What needs to be done -> Using the data that follows, give again word for word the lines between the one holding "(RZ03-04700800-R3R1) (394, 1711)" and the one holding "[Visit Alibaba.com on Twitter] (130, 2441)", inclusive. Omit the pictures.
** Available data follows **
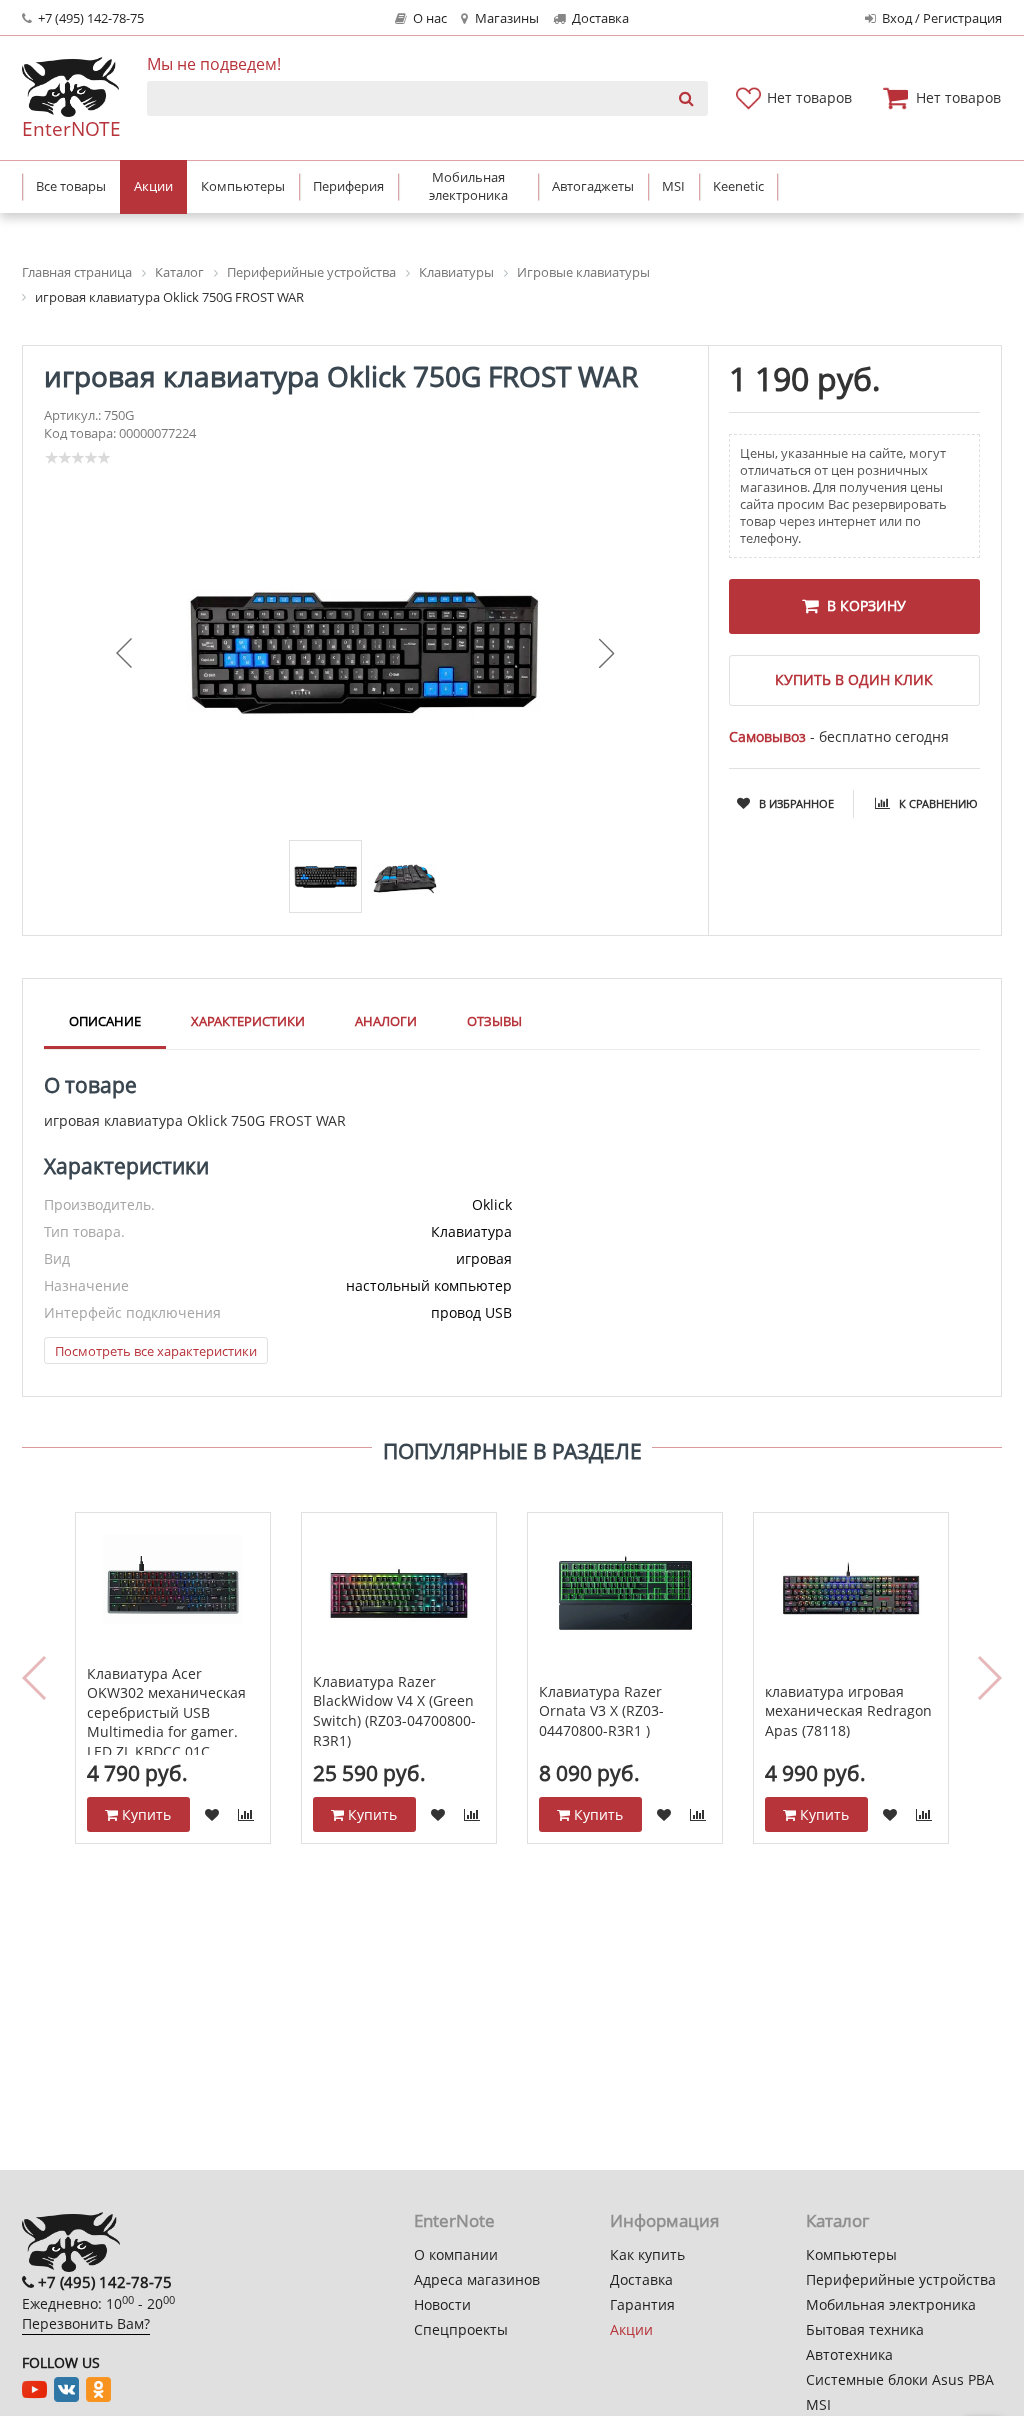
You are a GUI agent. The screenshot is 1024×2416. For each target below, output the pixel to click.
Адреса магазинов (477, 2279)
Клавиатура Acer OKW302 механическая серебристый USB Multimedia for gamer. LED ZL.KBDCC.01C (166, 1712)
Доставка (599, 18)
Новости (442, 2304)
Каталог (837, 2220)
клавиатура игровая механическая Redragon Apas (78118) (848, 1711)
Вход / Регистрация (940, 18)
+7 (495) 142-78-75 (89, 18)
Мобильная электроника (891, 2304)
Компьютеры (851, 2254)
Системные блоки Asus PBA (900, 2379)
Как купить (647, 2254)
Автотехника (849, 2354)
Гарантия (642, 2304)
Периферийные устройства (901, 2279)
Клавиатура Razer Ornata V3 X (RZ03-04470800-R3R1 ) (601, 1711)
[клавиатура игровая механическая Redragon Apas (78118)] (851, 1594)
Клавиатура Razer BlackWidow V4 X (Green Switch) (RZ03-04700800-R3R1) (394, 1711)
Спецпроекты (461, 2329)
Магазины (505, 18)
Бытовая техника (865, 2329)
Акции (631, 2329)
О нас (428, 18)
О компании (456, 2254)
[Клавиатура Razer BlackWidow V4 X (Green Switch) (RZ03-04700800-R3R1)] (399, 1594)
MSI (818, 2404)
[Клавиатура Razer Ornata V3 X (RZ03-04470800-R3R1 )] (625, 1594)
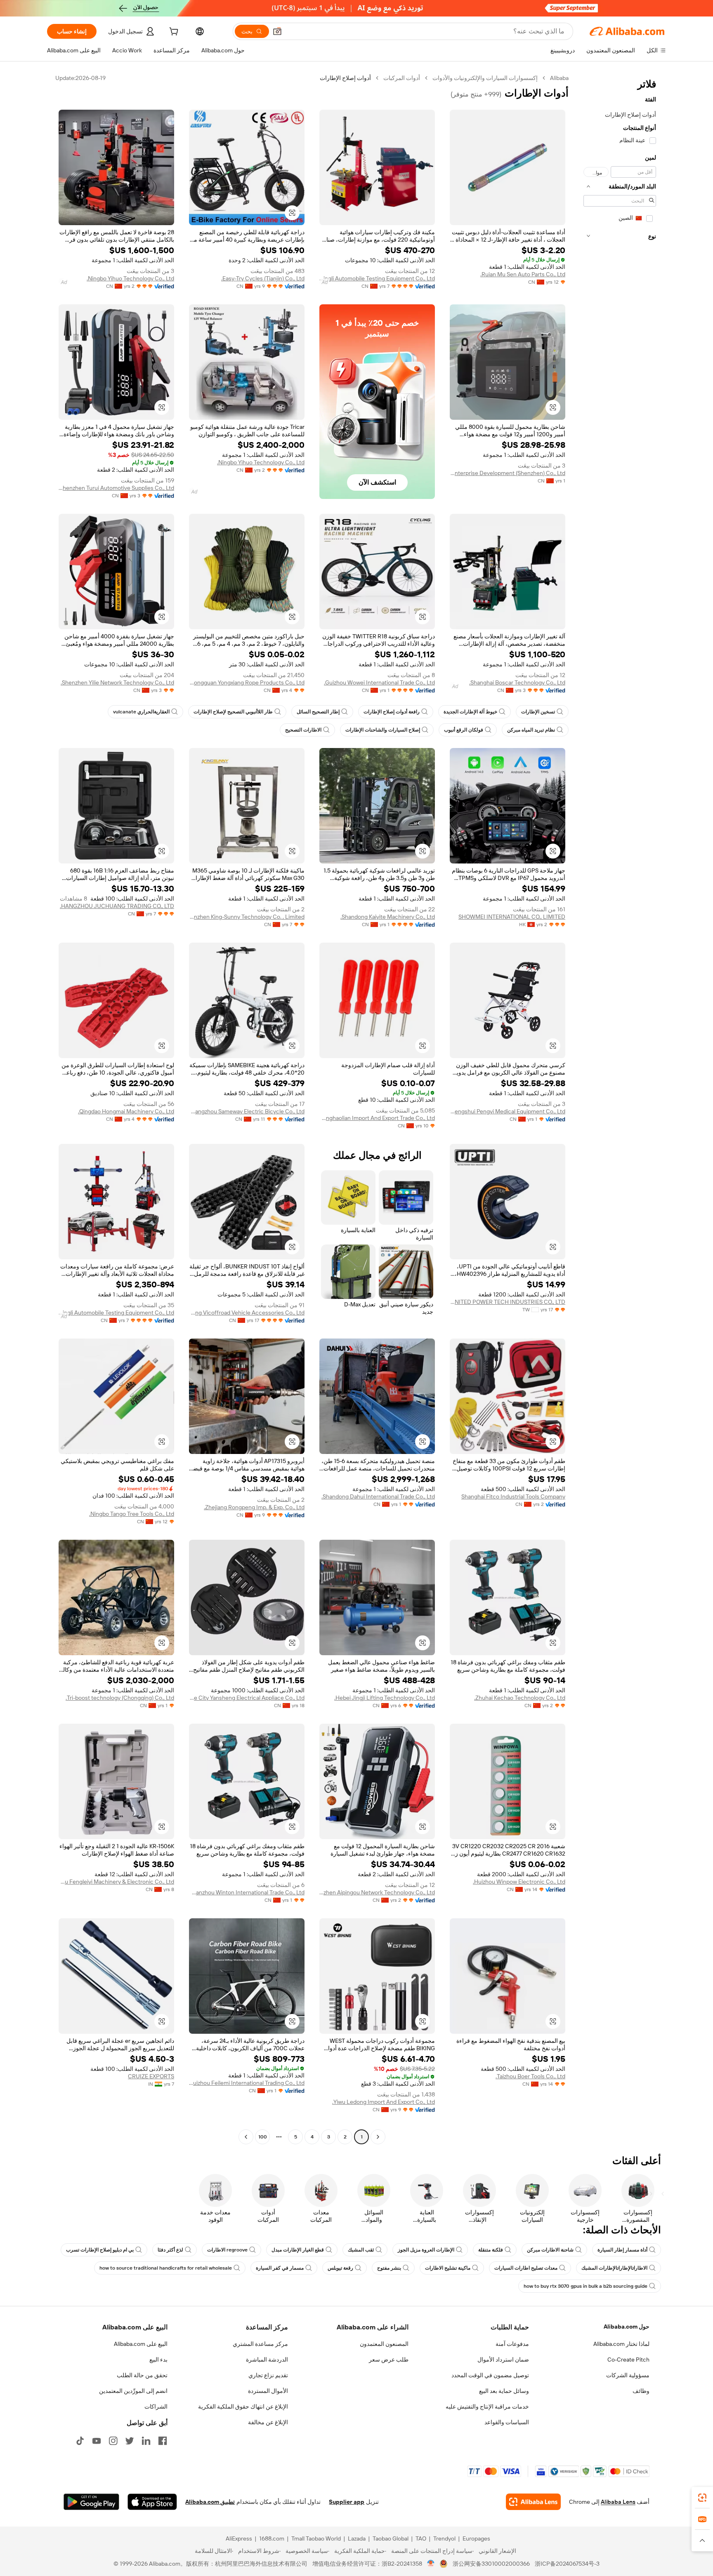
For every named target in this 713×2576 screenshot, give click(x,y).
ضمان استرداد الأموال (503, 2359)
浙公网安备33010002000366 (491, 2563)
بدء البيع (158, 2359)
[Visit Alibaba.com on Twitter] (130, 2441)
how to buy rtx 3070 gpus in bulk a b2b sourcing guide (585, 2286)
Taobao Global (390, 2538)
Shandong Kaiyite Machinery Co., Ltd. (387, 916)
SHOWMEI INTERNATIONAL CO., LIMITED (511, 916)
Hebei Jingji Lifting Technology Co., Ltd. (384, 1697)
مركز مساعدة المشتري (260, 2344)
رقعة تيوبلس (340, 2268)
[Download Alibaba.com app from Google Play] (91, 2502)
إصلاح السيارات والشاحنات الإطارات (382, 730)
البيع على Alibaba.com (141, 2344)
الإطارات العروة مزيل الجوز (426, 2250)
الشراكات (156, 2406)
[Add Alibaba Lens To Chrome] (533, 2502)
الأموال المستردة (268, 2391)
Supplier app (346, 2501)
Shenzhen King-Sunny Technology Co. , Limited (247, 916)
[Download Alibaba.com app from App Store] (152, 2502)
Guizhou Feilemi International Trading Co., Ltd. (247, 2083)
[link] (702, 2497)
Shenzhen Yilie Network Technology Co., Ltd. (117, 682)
** End of Available data **
Written response ->
Клавиатура Razer BlackWidow V4 X (Green Switch) (RZ03-04700800-R3R1) (394, 1711)
Спецпроекты (461, 2329)
Магазины (505, 18)
Бытовая техника (865, 2329)
Акции (631, 2329)
О нас (428, 18)
О компании (456, 2254)
[Клавиатура Razer BlackWidow V4 X (Green Switch) (RZ03-04700800-R3R1)] (399, 1594)
MSI (818, 2404)
[Клавиатура Razer Ornata V3 X (RZ03-04470800-R3R1 )] (625, 1594)
For every named target in this 713×2576 screenshot, give click(x,y).
ضمان استرداد الأموال (503, 2359)
浙公网安备33010002000366 (491, 2563)
بدء البيع (158, 2359)
[Visit Alibaba.com on Twitter] (130, 2441)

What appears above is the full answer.